* **EXTRACT PROVIDED**
Each state of mind is equally important to achieving personal and professional success
Surgeons love to plan—there is security and familiarity in the rigidness of structure. But how often do we take the time to dream? Or form intentions?
All too often, surgeons overvalue the importance of planning at the expense of dreams and intentions. In reality, all three are equally important in shaping our success, and we must embrace all three if we are to reach our fullest personal and professional potential.
Because it is free, unencumbered, and limitless, dreaming is how we get to the core of what we want. In a world that's cluttered with different inputs and influences, dreaming is something we can truly do on our terms. It flows naturally from within, not from the persuasions of friends, family, and colleagues.
When we dream, our hearts—not our minds—lead us. That's why dreaming is so important. It allows us to reengage with our passion—the reason we got into surgery in the first place—and through that reengagement, achieve measurable performance improvement.
Dreams are important because they enable us to tune into our truth, but they rarely become reality. That's where intentions come in. Intentions straddle the fence between dreams and plans. Intentions are more focused than dreams, but, unlike plans, intentions lack concrete steps or timelines.
It would be amazing to help set up a surgical clinic in Haiti. This is a dream (for some of us). It is entirely open-ended and devoid of any substance.
We're going to travel to Haiti to help set up a surgical clinic. This is an intention. Yes, it's detail-free, but there is hope and focus behind it. We are going to do it versus it would be great if we could do it. See the difference?
Where a dream is an expression of desire, an intention is a promise of action—an open-ended commitment to an outcome that doesn't outline the how or when for achieving it. The how and when are surrendered to the universe.
Intention setting is tough for surgeons because it requires letting go of control. In our profession, remaining in control—of our emotions, our hands, our minds—is a mandate. We actively create safety nets and redundancies to avoid the loss of control at every turn.
But the absence of control is the value of setting intentions. When things are beyond our control, they don't actively place stress on our lives. The less stress we carry, the better our attitude becomes. And the better our attitude, the more energy we have to stay healthy and have more fulfilling, sustainable, and lifestyle-friendly surgical practices.
Finally, plans are simply intentions expressed in the finite and concrete. Nothing is open-ended. Nothing is left to chance. As surgeons, plans are the most native of the three practices presented in this article.
Plans, with specifically outlined goals, are how we inspire and influence ourselves and others. Plans are how we reduce complex problems to executable strategies through simplicity. Plans are rooted in reality and burdened by actions, timelines, and metrics of measurement. Unlike dreams and intentions, which are functions of the heart, plans are actions of cognitive reasoning. We control our success or failure from start to finish.

* **WHAT THIS EXERCISE ASKS**
[1] Decide whether each statement agrees with the article on dreams, intentions, and plans, answering yes or no and quoting the words of the article that decide it. (a) Intentions include concrete steps or timelines. (b) Dreaming flows from the persuasions of friends, family, and colleagues. (c) For surgeons, plans are the most native of the three practices.
[2] Reproduce the passage of the article on dreams, intentions, and plans from "Where a dream" up to and including "to the universe.".

* **DATA BLOCK**
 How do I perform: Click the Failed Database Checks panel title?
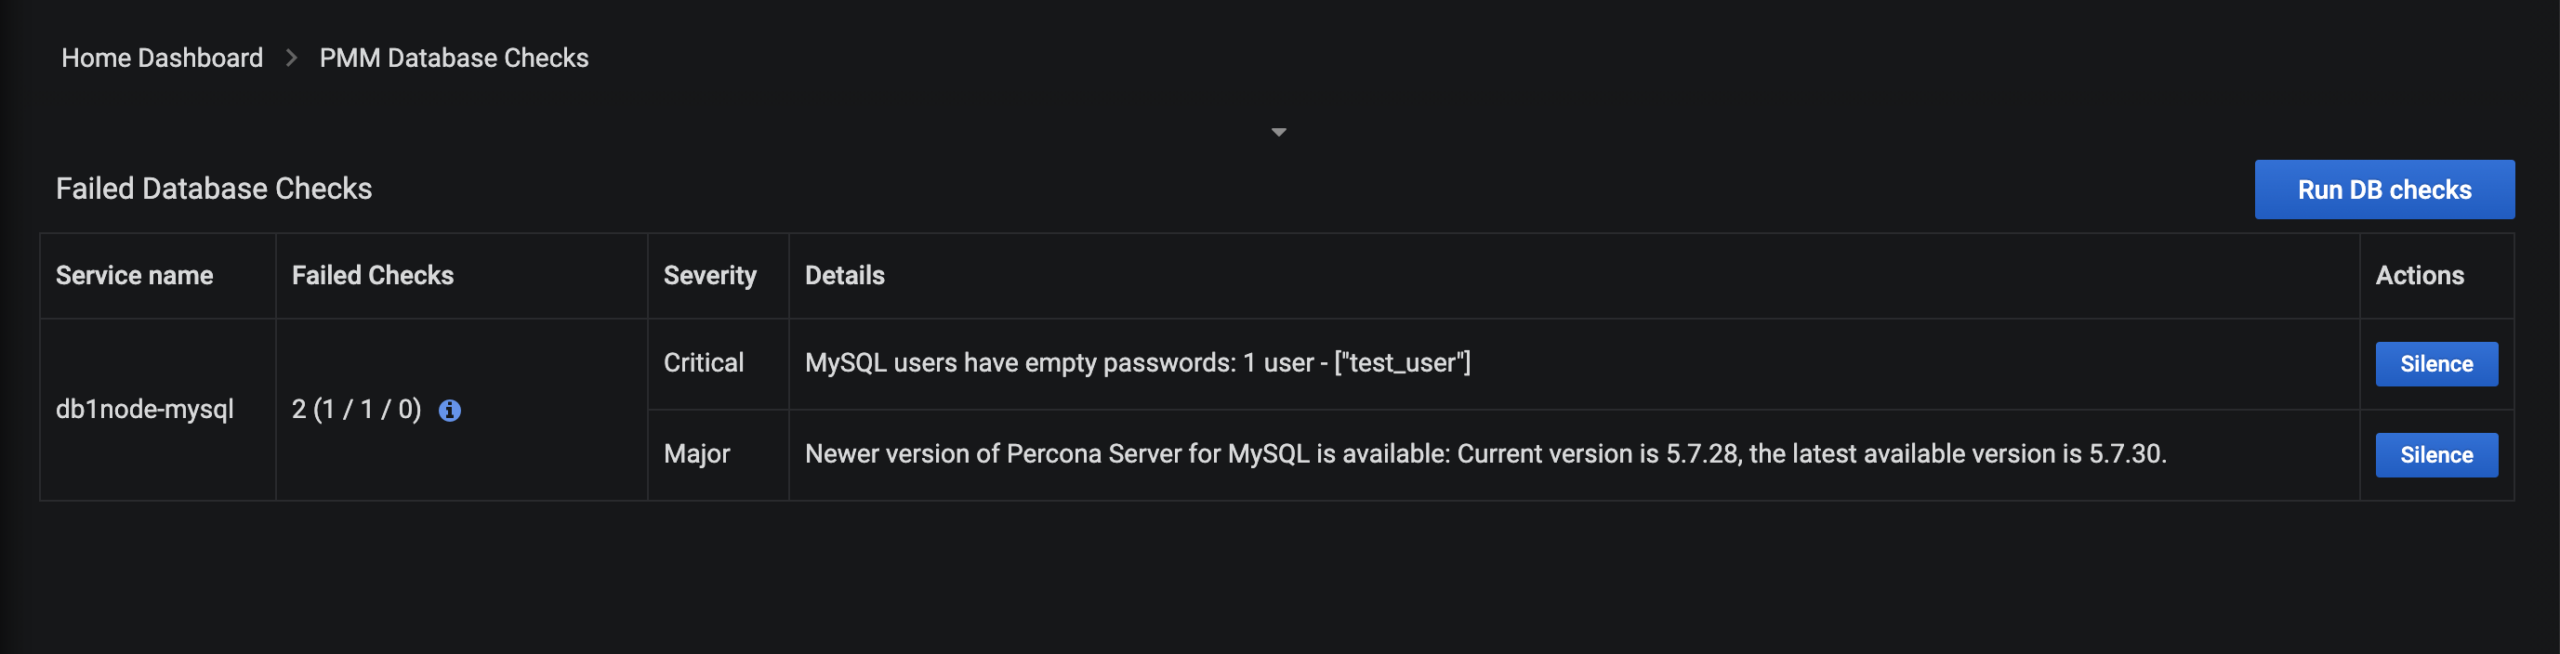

* **RESPONSES FOR EACH TASK**
[1]
(a) No: "unlike plans, intentions lack concrete steps or timelines."
(b) No: "It flows naturally from within, not from the persuasions of friends, family, and colleagues."
(c) Yes: "As surgeons, plans are the most native of the three practices presented in this article."

[2]
Where a dream is an expression of desire, an intention is a promise of action—an open-ended commitment to an outcome that doesn't outline the how or when for achieving it. The how and when are surrendered to the universe.